A great deal of effort has been expended in attempting to find a speaker enclosure which will efficiently reproduce sounds at the low frequency end portion of the audio spectrum, which will accurately reproduce sounds without booms and other resonant effects and which is reasonable in size and not unduly expensive to manufacture. Simple enclosures in the form of boxes having closed or open backs have serious limitations with respect to response characteristics and with respect to resonance effects and distortions. Resonance effects can be attenuated through the use of acoustically absorbent materials within a cabinet but with a reduction in efficiency and other disadvantages. Folded horn type enclosures have been used with considerable success but have been quite expensive to manufacture and have not been altogether free of resonance effects even after expending great care in design and experimentation in connection therewith. Enclosures utilizing passive radiators and enclosures which are totally enclosed, i.e., accoustic suspension enclosures, have been used with considerable success, but usually at the expense of increased cost and/or reduced efficiency.
The base-reflex ported type of enclosure has been very popular because of its relative simplicity and low cost combined with very good performance. In the bass-reflex type of ported enclosure, a port opening is provided in a wall portion of an enclosure, typically in a portion of the front wall which carries the speaker behind an opening therein, spaced from the port opening. The mass of the air in the port opening cooperates with the compliance of the air volume within the enclosure to produce a phase-shift which may approach 180 degrees. Since the sound emanated from the back of the speaker cone is 180 degrees out of phase with that emanated from the front of the speaker cone, the sound emanated from the port opening may approach an in-phase relationship to the sound emanated from the front of the speaker cone.
To obtain satisfactory results with the bass-reflex ported type of enclosure, the size of the port opening should have the proper relationship to other parameters including the size of the enclosure and the size of the speaker. In general, the size of the port opening may approach that of the speaker opening for larger enclosures and is reduced to a fraction of the size of the speaker opening for smaller enclosures.
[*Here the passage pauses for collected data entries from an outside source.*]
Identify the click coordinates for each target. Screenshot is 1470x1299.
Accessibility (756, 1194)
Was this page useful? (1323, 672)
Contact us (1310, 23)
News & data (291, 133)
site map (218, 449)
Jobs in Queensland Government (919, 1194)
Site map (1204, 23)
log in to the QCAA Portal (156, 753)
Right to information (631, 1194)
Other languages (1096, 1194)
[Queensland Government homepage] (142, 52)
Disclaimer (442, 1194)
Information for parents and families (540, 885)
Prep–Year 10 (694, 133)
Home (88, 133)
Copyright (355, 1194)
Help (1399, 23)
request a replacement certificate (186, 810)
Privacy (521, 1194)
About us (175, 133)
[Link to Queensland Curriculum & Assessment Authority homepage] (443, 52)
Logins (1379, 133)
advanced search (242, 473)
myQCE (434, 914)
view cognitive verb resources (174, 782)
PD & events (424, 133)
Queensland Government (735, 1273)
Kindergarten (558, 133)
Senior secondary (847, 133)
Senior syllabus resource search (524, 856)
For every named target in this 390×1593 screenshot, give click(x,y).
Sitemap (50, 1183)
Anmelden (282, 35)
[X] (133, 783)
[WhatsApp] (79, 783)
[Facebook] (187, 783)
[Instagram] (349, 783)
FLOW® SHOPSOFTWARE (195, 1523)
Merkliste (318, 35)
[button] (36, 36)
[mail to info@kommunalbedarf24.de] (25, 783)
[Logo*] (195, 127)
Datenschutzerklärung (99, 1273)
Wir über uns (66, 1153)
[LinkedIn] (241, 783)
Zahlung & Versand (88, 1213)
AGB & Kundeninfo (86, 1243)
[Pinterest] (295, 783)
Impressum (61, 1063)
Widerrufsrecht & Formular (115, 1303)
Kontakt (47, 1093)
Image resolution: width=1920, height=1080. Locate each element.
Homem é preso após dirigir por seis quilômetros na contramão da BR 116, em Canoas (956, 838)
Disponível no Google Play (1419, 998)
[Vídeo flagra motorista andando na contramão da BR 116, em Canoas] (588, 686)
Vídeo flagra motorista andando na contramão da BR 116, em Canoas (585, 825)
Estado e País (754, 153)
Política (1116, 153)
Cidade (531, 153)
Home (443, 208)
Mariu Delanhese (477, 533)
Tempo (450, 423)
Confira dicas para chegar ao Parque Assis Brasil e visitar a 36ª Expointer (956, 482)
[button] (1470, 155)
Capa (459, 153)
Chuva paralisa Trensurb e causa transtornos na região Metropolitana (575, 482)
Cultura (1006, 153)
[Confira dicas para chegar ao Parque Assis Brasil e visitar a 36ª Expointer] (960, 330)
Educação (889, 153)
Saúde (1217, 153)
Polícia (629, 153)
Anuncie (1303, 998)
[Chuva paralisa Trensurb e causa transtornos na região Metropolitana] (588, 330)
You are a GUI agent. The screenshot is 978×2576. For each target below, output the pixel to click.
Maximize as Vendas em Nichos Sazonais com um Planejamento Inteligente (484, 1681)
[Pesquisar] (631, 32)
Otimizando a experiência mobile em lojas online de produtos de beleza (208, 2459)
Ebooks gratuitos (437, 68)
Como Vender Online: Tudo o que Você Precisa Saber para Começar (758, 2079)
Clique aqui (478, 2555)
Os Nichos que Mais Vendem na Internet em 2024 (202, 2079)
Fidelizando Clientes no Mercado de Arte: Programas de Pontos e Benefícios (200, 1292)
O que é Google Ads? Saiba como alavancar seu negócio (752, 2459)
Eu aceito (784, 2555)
Although being generally satisfactory, prior bass-reflex ported types of enclosures have not produced the performance which can be obtained with well designed, and expensive, folded horn type enclosures acoustic suspension enclosures, or enclosures utilizing passive radiators. One problem is that undesired effects such as boominess have been produced and have been found objectional by many listeners. Such effects become more pronounced as the size of the enclosure is decreased. Some degree of improvement has been obtained through the use of ducted port enclosures in which a duct is mounted within an enclosure behind a port, the duct typically being a cylindrical cardboard tube. In such a ducted port enclosure, the size of the enclosure may be reduced but it is still possible to have a significant degree of boominess even with the addition of sound absorbing materials within the enclosure.
Other proposals have been made relating to combination of features of different types of enclosures. Thus, the front of speakers have been coupled to the throats of horns while the backs thereof have been coupled to a port in a bass-reflex enclosure. It has also been proposed to mount a horn on the outside of a bass-reflex enclosure with its mouth coupled to a port. Another arrangement uses both damping material and a port, the damping material being within the port which reduces resonance effects but which also greatly reduces efficiency and output of low frequencies.
Many other proposals have been made and some of them have been used with varying degrees of success. It would be impossible to cite all prior references of interest but they include "How to Build Speaker Enclosures" by Alexis Badmaieff and Don Davis, 1966, published by Howard W. Sams & Co. Inc.; "Elements of Acoustical Engineering" by Harry F. Olson, published by D. Van Nostrand Company, Inc. 1940; a special "Speaker Issue" of "High Fidelity" Magazine, published by ABC Leisure Magazine, Inc. 1975; Carlsson U.S. Pat. No. 3,037,081, May 29, 1962; Hedberg U.S. Pat. No. 3,547,221, Dec. 15, 1970; Hopkins U.S. Pat. No. 3,684,051, Aug. 15, 1972; Guss U.S. Pat. No. 3,688,864, Sept. 5, 1972; Klayman, et al. U.S. Pat. No. 3,892,288, July 1, 1975; and Carlsson U.S. Pat. No. 4,006,311, Feb. 1, 1977.